Gayatri Mantra

Swami Satyananda Saraswati

The literal meaning of Gayatri is ‘that which frees the senses’. The literal meaning of Gayatri is not a goddess, not an angel, not a lady or God. The literal meaning of Gayatri is ‘that which liberates or makes the senses free’. You know the senses: the eyes, the nose, the tongue, the ears, the skin. These are the sense organs.

There are ten senses, five responsible for karma or action, five responsible for feeling, knowledge. Using the feet, you walk, using the hands you do so many things. These are called karmendriyas. Karmendriyas means the senses through which you are able to make movements and work. Then there are five jnanendriyas, the senses of knowledge, through which you know. Through the eyes you know form, through the nose you know smell, through the ears you know sounds, through the skin you know touch, and through the tongue you know taste. These are the five jnanendriyas. These ten indriyas must be made free from their respective experiences and duties. You can achieve that through the Gayatri mantra.

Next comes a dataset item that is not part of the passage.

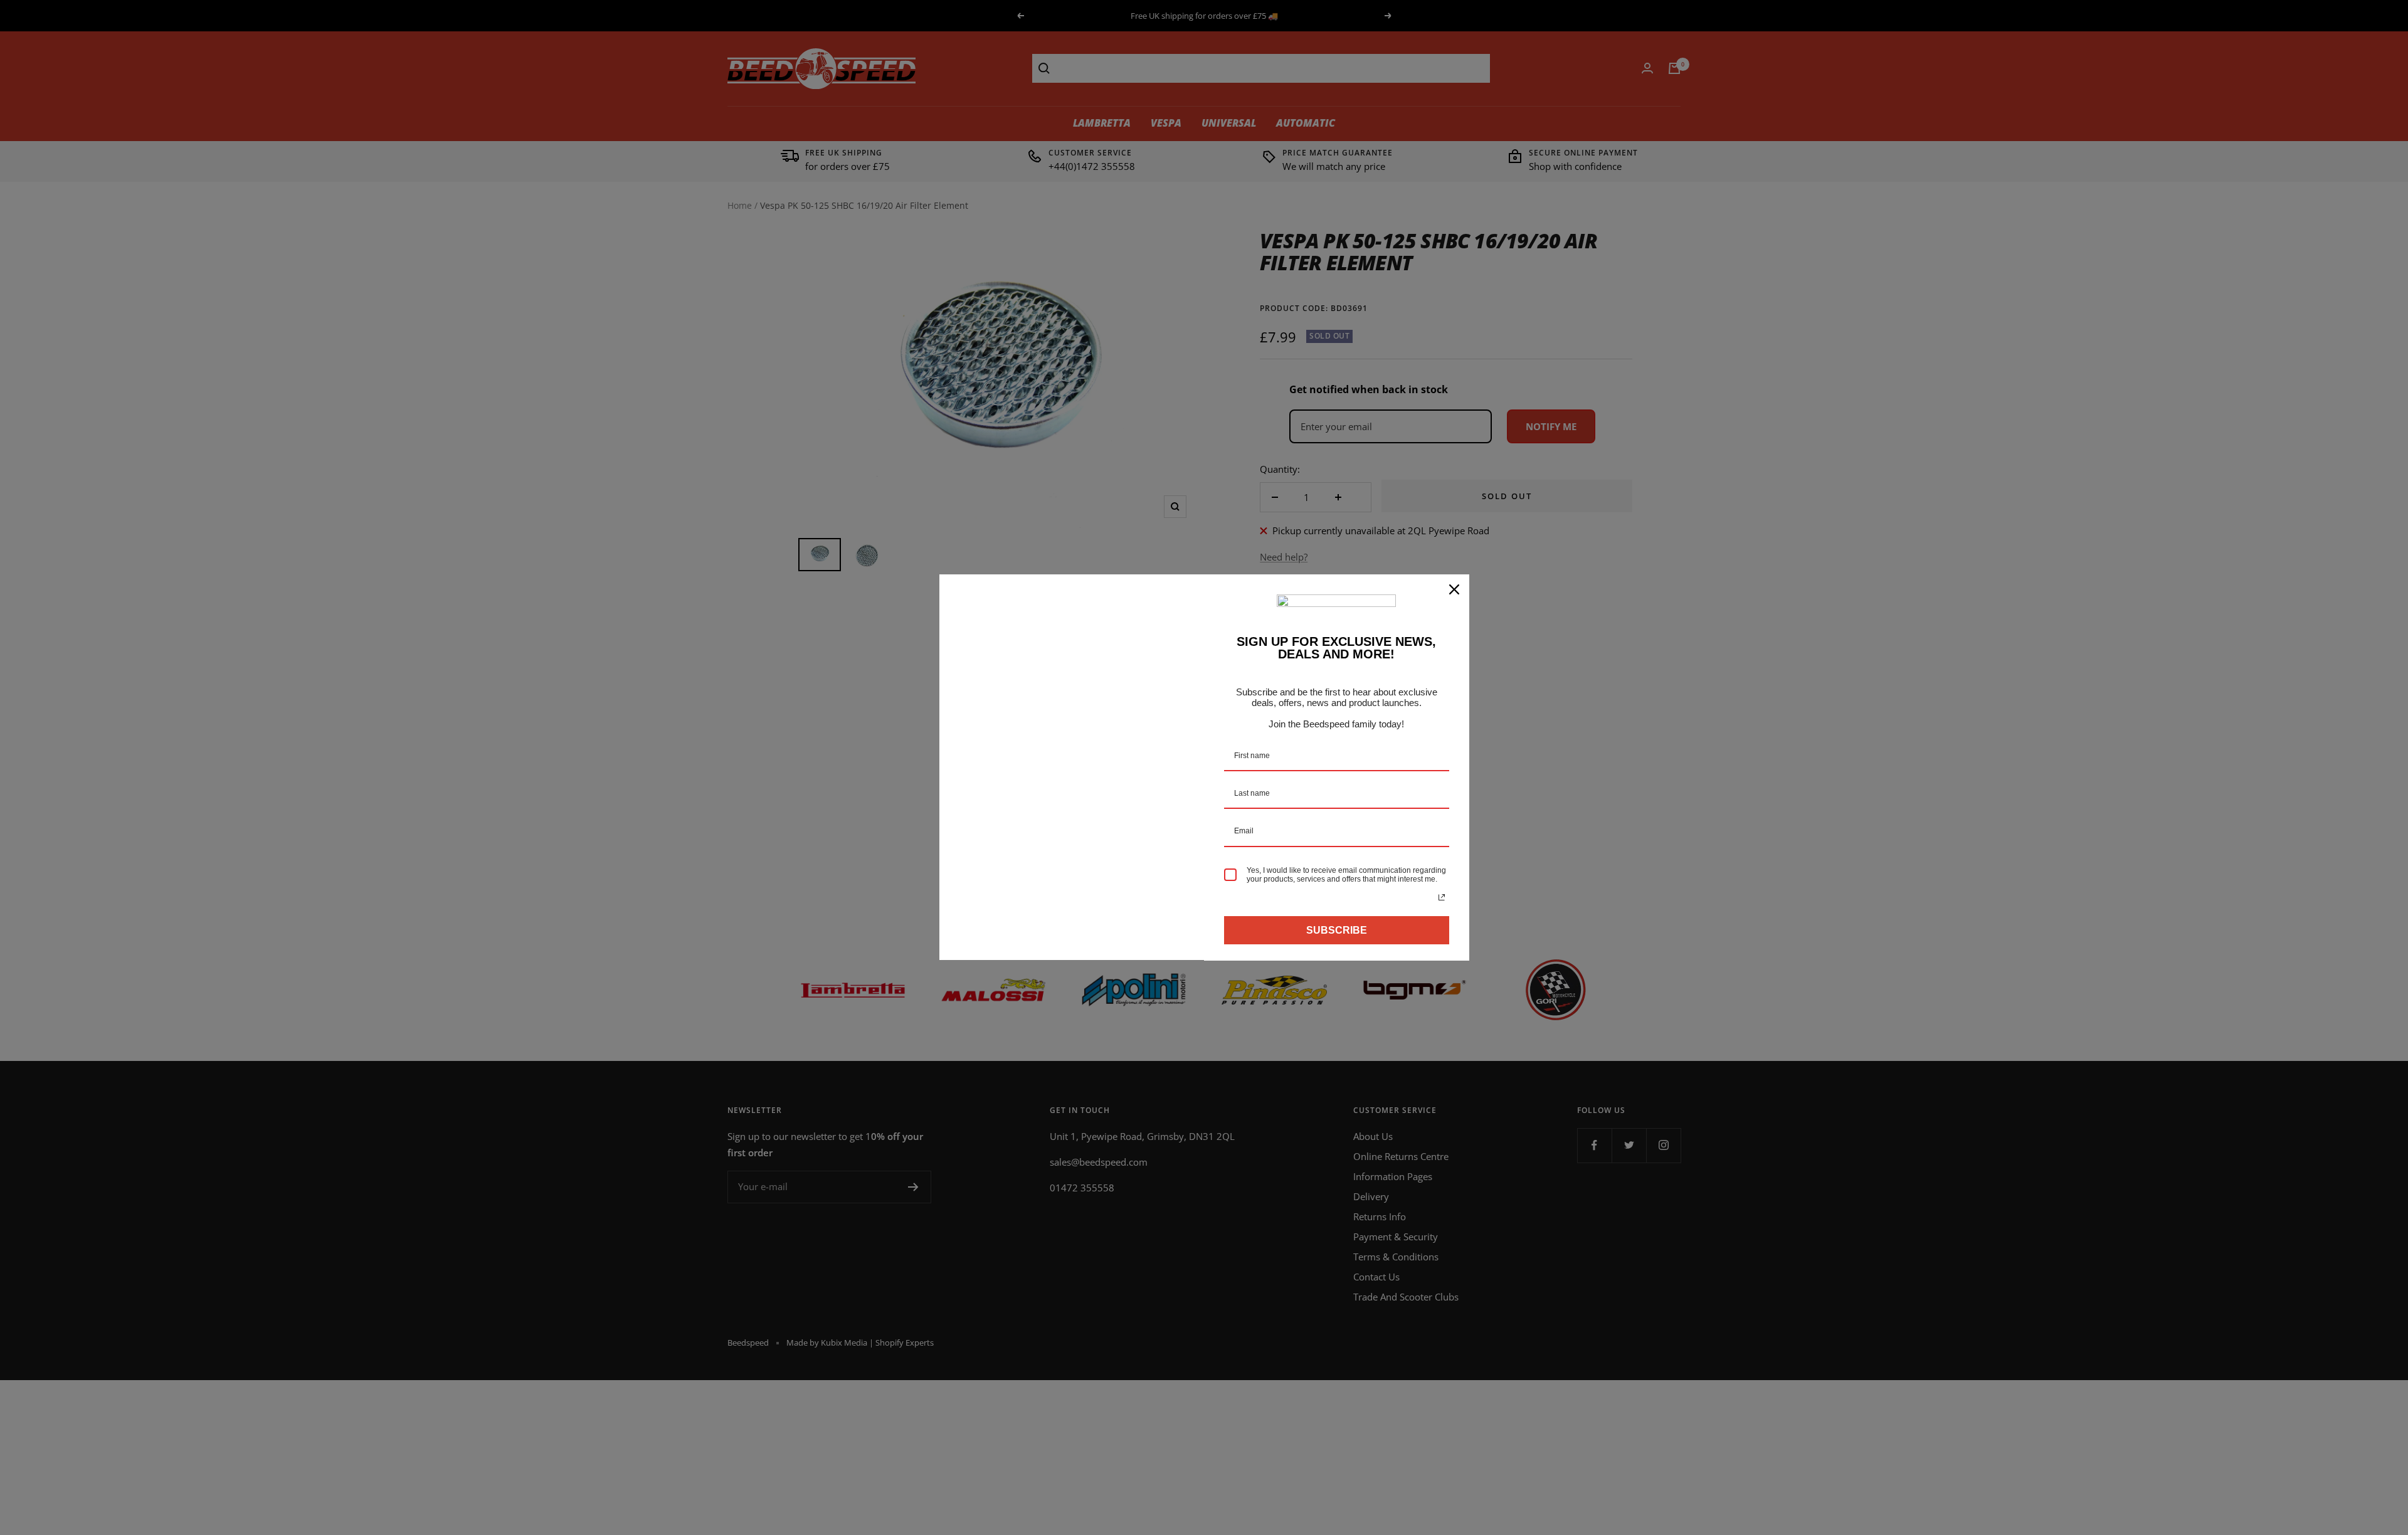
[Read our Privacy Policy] (1441, 897)
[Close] (1454, 589)
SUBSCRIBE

The mantra occurs in an ancient book called the Rig Veda. This is considered to be the most ancient book in the library of mankind. This book has been studied by many great scholars – Max Müller, Will Durant, Wilson, Griffith, Brunton and many others have done a lot of study on the Rig Veda and on the history of ancient civilizations. Within the Rig Veda is the Gayatri mantra, which contains 24 syllables:

Om bhur bhuvah svaha tat savitur varenyam Bhargo devasya dhimahe dhiyo yo naha prachodayat

There is a special way of chanting this. Many people who have studied the Vedas say that this mantra should be chanted, not just mentally repeated as you do with your mantra. This mantra is intended for chanting.

Usually mantras do not have a meaning at all; they are considered to be the creators and transmitters of vibrations, energy vibrations or sound frequencies. This mantra has meaning, and its meaning is that consciousness is realized or consciousness exists on three planes: the physical plane, the astral plane and the causal plane. Consciousness exists and survives on all the three planes, and it is more real on the higher plane than on the inferior plane. That is to say, your consciousness is more powerful on the astral plane than it is on the physical plane, and it is more powerful on the causal plane than on the astral plane.

Consciousness is like the sun, which rises from the east in the early morning. Before sunrise, there is darkness every- where. Although the stars are shining, twinkling, and the sky is beautiful, there is total darkness everywhere. You cannot decipher the figures of men, women, animals, trees and objects. You know they are there but you cannot see them. As dawn comes, you can see the beams of the sun flashing through on the eastern horizon, and you can acquire the knowledge and experience of the objects that are there and which you could not see. When the sun rises, everything is clear.

The Gayatri mantra is like the rising sun on the horizon of man’s consciousness, illuminating not only the external world, but also the inner world. Our inner world has many beautiful things but we do not know them, we cannot see them. We have knowledge about them because we read the books of scholars, but we do not really see them. We cannot see them unless there is light there. The Gayatri mantra flashes the light on the different realms of your consciousness and makes you realize that things do not merely exist on the external plane, this plane; they also exist on the intermediate plane and the internal or higher plane as well. This is the meaning of the Gayatri mantra.

In India, amongst Hindus, the Gayatri mantra was tradition- ally ordained to a child at the age of seven or eight. Even now it is done, but now most of our children are western-minded. They follow this ritual because Hindu people are very strict people, but they do not care as they do not really know what it is. In the last ten or fifteen years, I have been telling them the effects and the positive benefits of the Gayatri mantra on their hormones, on their body and mind, on their character, their faculties and memory, and children have started taking it up.

At the age of seven or eight, Indian children used to be initiated into the Gayatri mantra, and side by side with the Gayatri mantra, they were taught pranayama. This was important. The pranayama was nadi shodhana and they were taught to practise Gayatri with this pranayama. You inhale for the duration of one Gayatri, repeating it mentally. You stop for one Gayatri. You exhale for two Gayatris. Then you retain for one Gayatri. Meditation will take place at once. Pranayama combined with Gayatri mantra becomes a very powerful tool to transform the qualities of the mind.